Pubblicato il: 01/07/2026 – 11:39
CATANZARO Una corsa contro il tempo, andata a buon fine, almeno secondo il loro punto di vista. E’ un bilancio positivo quello che i manager delle aziende sanitarie dell’area centrale della Calabria tracciano alla scadenza del Pnrr per la sanità territoriale. L’occasione per fare il punto della situazione è un incontro sulla sanità territoriale promosso dalla Cisl Magna Graecia Catanzaro: a intervenire anche il commissario dell’Asp di Catanzaro, Antonio Battistini, il dg dell’Asp di Crotone, Antonello Graziano, e il commissario dell’Asp di Vibo Valentia, Angelo Sestito.
Asp Catanzaro
A esordire Battistini, che si dice «soddisfatto: abbiamo adottato tutte le delibere relative alle opere di prossimità assegnate. Stiamo seguendo una roadmap per l’attivazione dei servizi principali: area sociosanitaria, medicina di prossimità, rapporto con il Terzo settore e integrazione con gli specialisti.
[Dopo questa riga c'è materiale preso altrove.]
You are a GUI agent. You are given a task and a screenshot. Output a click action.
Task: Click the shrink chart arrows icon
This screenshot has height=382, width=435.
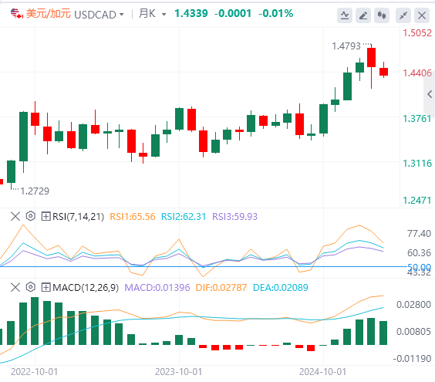[403, 15]
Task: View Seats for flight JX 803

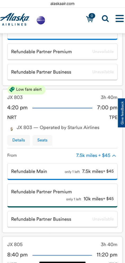Action: (x=42, y=140)
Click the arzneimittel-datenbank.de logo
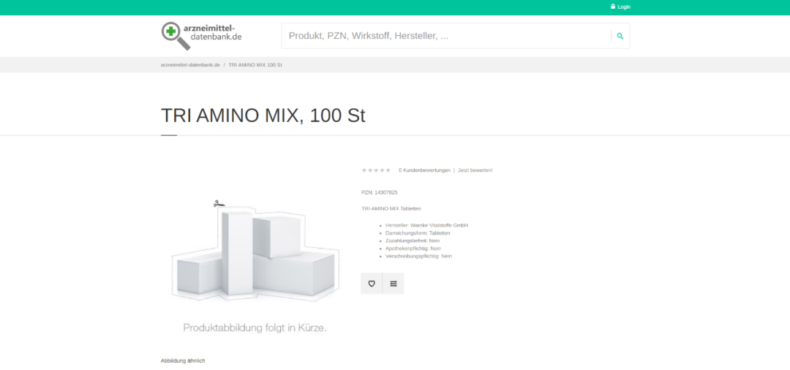The height and width of the screenshot is (370, 790). (202, 35)
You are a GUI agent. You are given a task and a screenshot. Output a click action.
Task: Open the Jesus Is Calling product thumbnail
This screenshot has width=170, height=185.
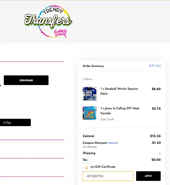(x=89, y=113)
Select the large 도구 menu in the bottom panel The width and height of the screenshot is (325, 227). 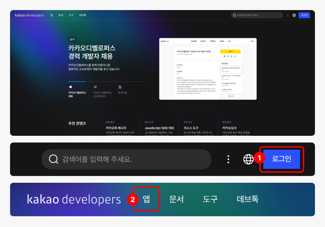(x=210, y=199)
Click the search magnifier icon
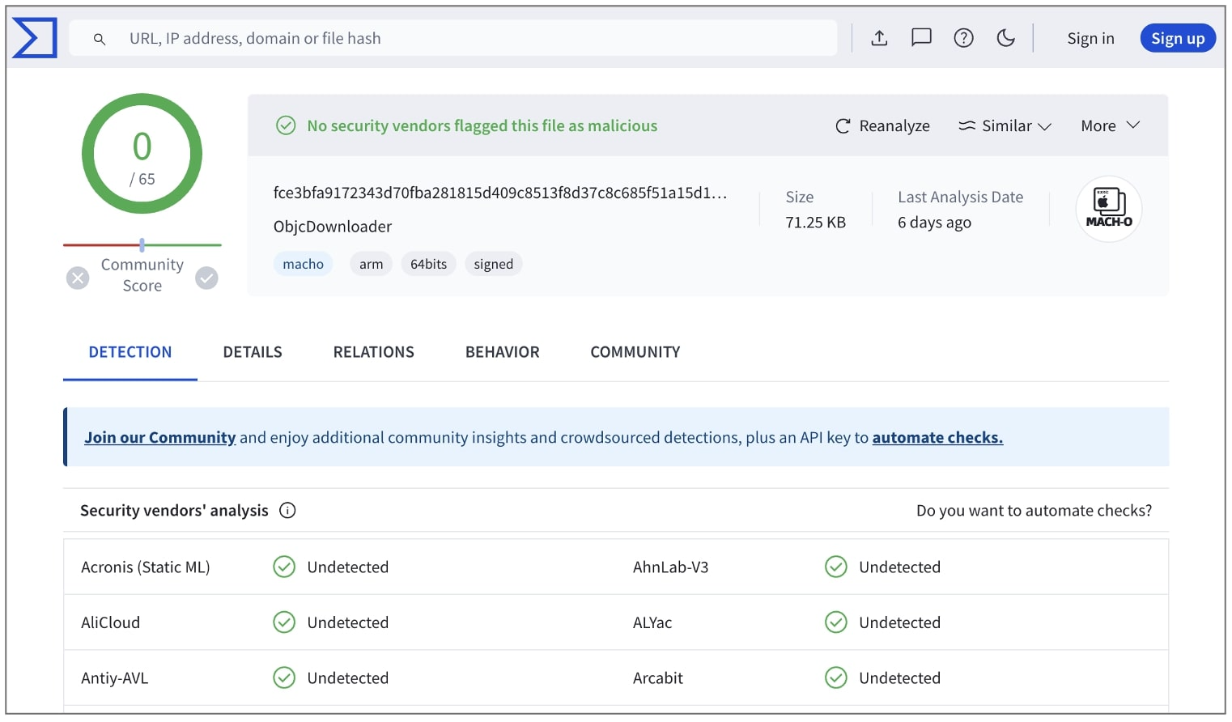This screenshot has height=722, width=1232. point(100,39)
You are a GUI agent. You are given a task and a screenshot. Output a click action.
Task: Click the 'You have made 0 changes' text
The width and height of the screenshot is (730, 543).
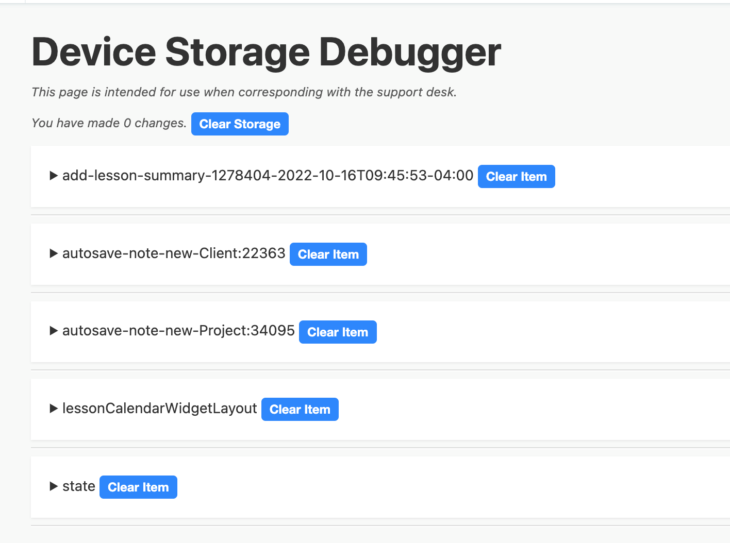click(x=109, y=123)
Le Case di comunità e gli Ospedali di comunità svolgono una funzione di filtro e accoglienza, per garantire che ai Pronto soccorso arrivino solo urgenze ed emergenze. L’obiettivo – prosegue il commissario dell’Asp di Catanzaro – è rafforzare questi presìdi territoriali, anche attraverso il confronto già avviato con i medici di medicina generale».